Is surgery necessary for an abdominal hernia?
I have a cousin who had his internal intestine out in position after he had over-used his strength to carry heavy items.
His jobs is to carry things that are twice his weight, but he did go to see a doctor to put his intestine back in place. After this, he feels his heart and stomach is a bit painful. May I know what illness this is, and whether it requires surgery?
My cousins stays in Indonesia, so their medical facilities are not so equipped. This is why I’m asking Singapore doctors.
It sounds like your cousin has an abdominal hernia.
A hernia occurs when the “inner organs” pushes through the weakened layers of the abdominal wall, forming a bulge. This bulge often gets bigger over time.
It can also cause abdominal pain, nausea and vomiting, which could explain the stomach discomfort your cousin has experienced.
An abdominal hernia can be exacerbated by heavy lifting or straining.

Available data:
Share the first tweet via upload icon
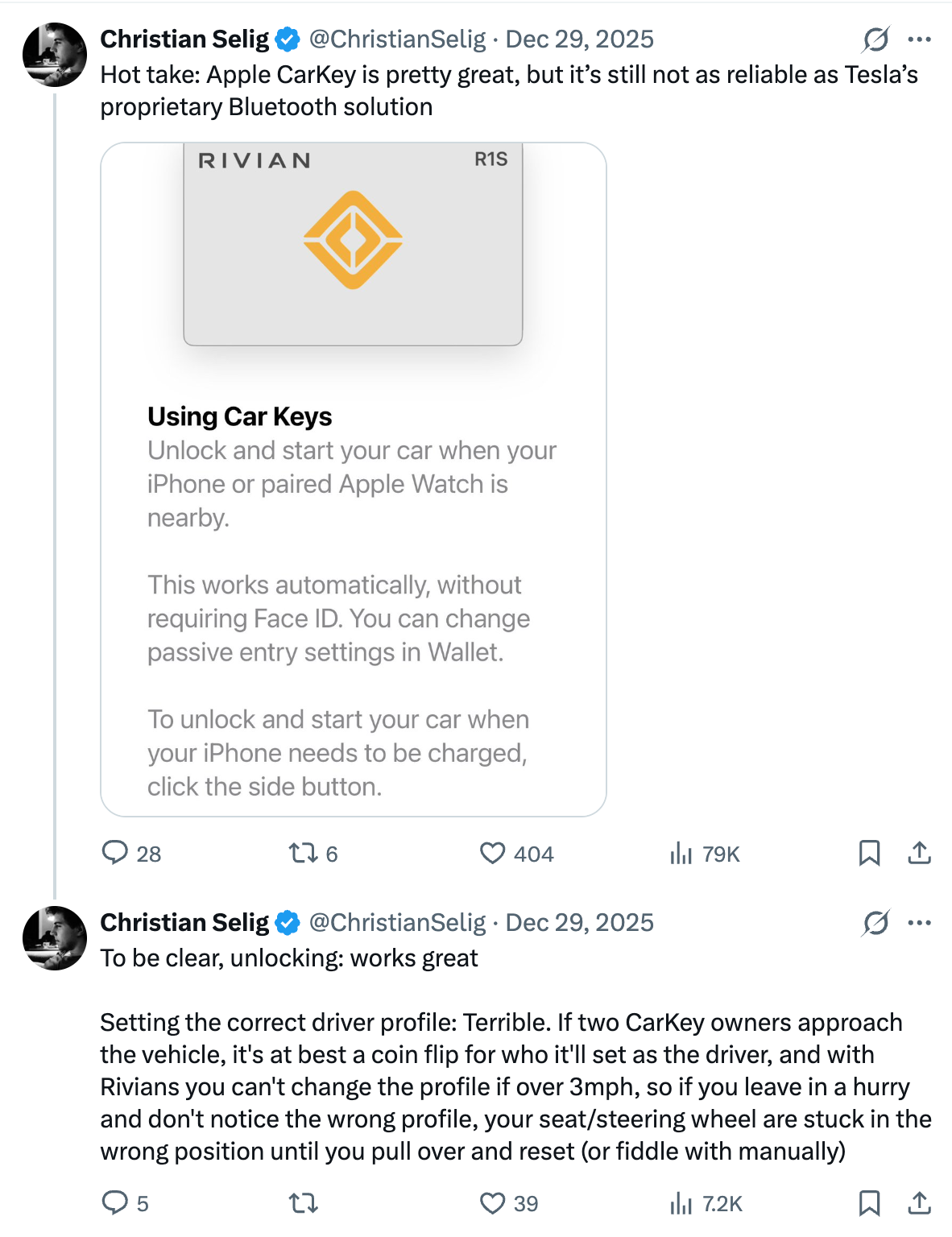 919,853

* * *

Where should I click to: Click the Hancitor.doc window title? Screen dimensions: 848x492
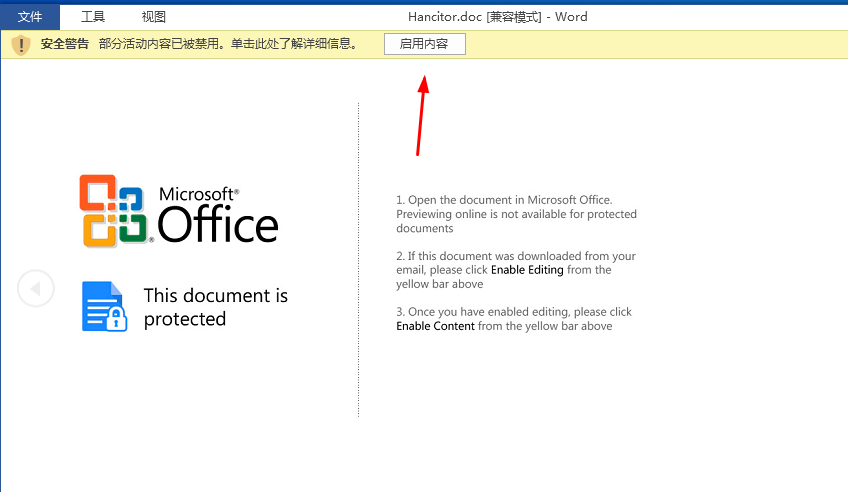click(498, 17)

Required action 1: Could you reproduce everything in the hernia Q&A from "A hernia occurs" down to "bigger over time."?
Required action 2: Can you continue the hernia Q&A, starting right after its last sentence?
The data is separate from the hernia Q&A and unrelated to it.

Exercise response 1:
A hernia occurs when the “inner organs” pushes through the weakened layers of the abdominal wall, forming a bulge. This bulge often gets bigger over time.

Exercise response 2:
There are several different types of abdominal hernias – the most common type is an inguinal hernia.
Most hernias aren’t immediately life-threatening, but they do not go away on their own.
There are some situations where surgery becomes necessary, typically when the inner organs are at risk of not receiving enough blood supply.
A doctor needs to perform a physical examination to determine if surgery is necessary. If left untreated, his hernia may grow and become more painful. Even if he does require surgery, a hernia repair is minimally invasive and low-risk.
In the mean time, he should avoid straining or heavy work to prevent the hernia from appearing again.